WORK TASK 1:
In the article about the White House rebuke of Netanyahu, who is the White House spokesman quoted?
WORK TASK 2:
Extend the article about the White House rebuke of Netanyahu by writing what comes after its final sentence.

SELECTED EXCERPT:
---------------
October 6th, 2014
Obama seems to be finding it harder and harder to hide his anti-Israel Islamic favoritism....the land in question is in Israel, and that's pretty much the end of the story.
Washington (AFP) - The White House delivered an extraordinary public rebuke to Prime Minister Benjamin Netanyahu on Monday, after he said US criticism of Israeli settlement building ran counter to "American values."
After those talks at the White House, Washington strongly condemned reported Israeli plans to give the go-ahead for thousands more settler homes in East Jerusalem, prompting Netanyahu to return fire in an interview broadcast on US television Sunday.
White House spokesman Josh Earnest said it seemed "odd for (Netanyahu) to try to defend the actions of his government by saying that our response did not reflect American values."
"It's American values that lend this country’s unwavering support to Israel," Earnest said.
"It's American values that have led us to fight for and secure funding to strengthen Israel's security in tangible ways.
"It's American values that have led us to fund and build an Iron Dome system that have protected the lives of countless innocent Israeli citizens.
"It's American values that have led the United States to fully support Israel's right to defend itself. And it's American values that have led us to defend Israel in a variety of international forums, including a variety of United States forums."
---------------
PROVIDED INFORMATION:
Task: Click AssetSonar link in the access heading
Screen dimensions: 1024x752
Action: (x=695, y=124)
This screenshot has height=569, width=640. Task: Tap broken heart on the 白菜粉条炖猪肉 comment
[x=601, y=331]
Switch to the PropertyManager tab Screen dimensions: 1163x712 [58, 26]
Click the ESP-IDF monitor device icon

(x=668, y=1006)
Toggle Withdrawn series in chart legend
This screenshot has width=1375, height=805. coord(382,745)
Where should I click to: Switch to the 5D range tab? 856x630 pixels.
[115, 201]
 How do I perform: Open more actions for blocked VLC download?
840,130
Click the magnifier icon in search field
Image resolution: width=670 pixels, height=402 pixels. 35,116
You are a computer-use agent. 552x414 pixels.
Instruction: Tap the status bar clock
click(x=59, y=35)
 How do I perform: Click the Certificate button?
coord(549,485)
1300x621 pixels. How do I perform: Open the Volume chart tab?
---------------
RESPONSE BOX 1:
Josh Earnest

RESPONSE BOX 2:
In a portion of an interview with CBS Show "Face the Nation" that was carried online, Netanyahu said he found US criticism of settlement policy "baffling."
"It's against the American values. And it doesn't bode well for peace," he said.
Last week, Israeli Public radio quoted Netanyahu as telling Obama in talks in Washington on Wednesday to "study the facts and details before making statements" about the settlement plan.
The approval of 2,610 new housing units in Israeli-annexed Arab east Jerusalem angered Washington. Earnest said at the time it would "distance Israel from even its closest allies."
Netanyahu told Israeli journalists after the meeting that the plans had been in the pipeline for two years.
Housing Minister Uri Ariel told Israeli army radio that 1,000 of the units would "go to Arabs," but did not elaborate.
Israel's settlement building in the occupied West Bank and annexed east Jerusalem, which is illegal under international law, has caused the breakdown of several rounds of peace talks.
The settlements are built on land the Palestinians want for their potential future state, whose capital would be in east Jerusalem.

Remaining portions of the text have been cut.